In-country assessment
At the moment, the LBR has not published any BO declaration forms. The only form (publicly accessible) that contains a section for the collection of BO information is the 2020 Licensing Round Prequalification form. This is because the provision of BO information is a prerequisite for oil and gas companies who wish to apply for a petroleum agreement in a bidding round. [20] However, the form [21] only requires the applying entity to provide the name and address of companies or individuals who own more than 5% voting or equity interest in the company applying for a licence. Information relating to the nature of the economic or control interest, the mechanisms through which such interests are held, and information relating to instances where beneficial ownership is held indirectly through a chain of entities are not included in the form. Evidently, there is a clear need for the LBR to develop BO declaration forms to collect sufficient information relating to the beneficial owner, the declaring entity, what form of control or ownership is exercised and the means through which such interests are held.

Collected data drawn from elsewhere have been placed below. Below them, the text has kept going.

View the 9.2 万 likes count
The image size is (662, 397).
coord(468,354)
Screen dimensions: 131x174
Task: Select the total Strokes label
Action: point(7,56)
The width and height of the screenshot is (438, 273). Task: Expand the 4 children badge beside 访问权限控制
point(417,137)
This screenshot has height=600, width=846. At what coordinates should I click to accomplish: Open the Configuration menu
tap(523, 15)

Our consultations with the key stakeholders such as the LBR Steering Committee and LEITI MSG reveal that a key priority activity for the LBR is to develop the forms before the end of the third quarter of 2022. The BO forms will contain information on the beneficial owners, entities and means through which ownership and control is held. In terms of how these forms will be distributed, we understand that the LBR will initially adopt a hybrid approach, with simultaneous use of paper-based and online forms, subsequently transitioning into a fully-automated online data collection process.
Recommendations
6. The BO declaration form which will eventually be used to build the user interface on Liberia’s BO portal should require information that is sufficient to identify a. the entity that is the subject of ownership or control; b. the natural persons with ownership or control in the entity; and, c. how the natural person exercises this ownership or control. Liberia could adopt a mixed-method approach, i.e. manual and online form, for this initial implementation period (1 to 2 years), and subsequently transition to a fully automated data collection process. [Implementable within 12 months]
7. Unique IDs (including country-level IDs) for people and entities should be collected and where appropriate, published. [Implementable within 12 months]

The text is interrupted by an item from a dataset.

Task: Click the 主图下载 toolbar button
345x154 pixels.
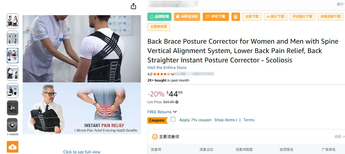Action: coord(252,17)
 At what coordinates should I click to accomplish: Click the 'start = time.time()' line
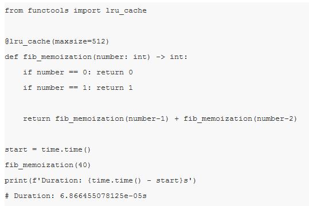[48, 149]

BO declaration forms that contain sufficient information should be created for the collection of BO data for companies within the extractives sector and other sectors. The BO declaration form should also be accompanied with a Data Submission Manual that will provide sufficient guidance on how to complete the declaration form. This will facilitate compliance amongst entities and individuals with reporting obligations. It is also important that in the course of developing these forms, key stakeholders including the companies who will be providing BO data are consulted. This will ensure that the forms are user-friendly, and request information that the LBR can reasonably expect companies to have. [22]
Having sufficient data is also instrumental to the use of data. The data collated should be sufficient for data users such as CSOs, companies, and competent authorities (LBR, FIU, MoJ, LPRA etc) to meaningfully engage with and use for investigative, due diligence and other related purposes.
Central Register
The Open Ownership Principle 4
BO data should be collated in a central register.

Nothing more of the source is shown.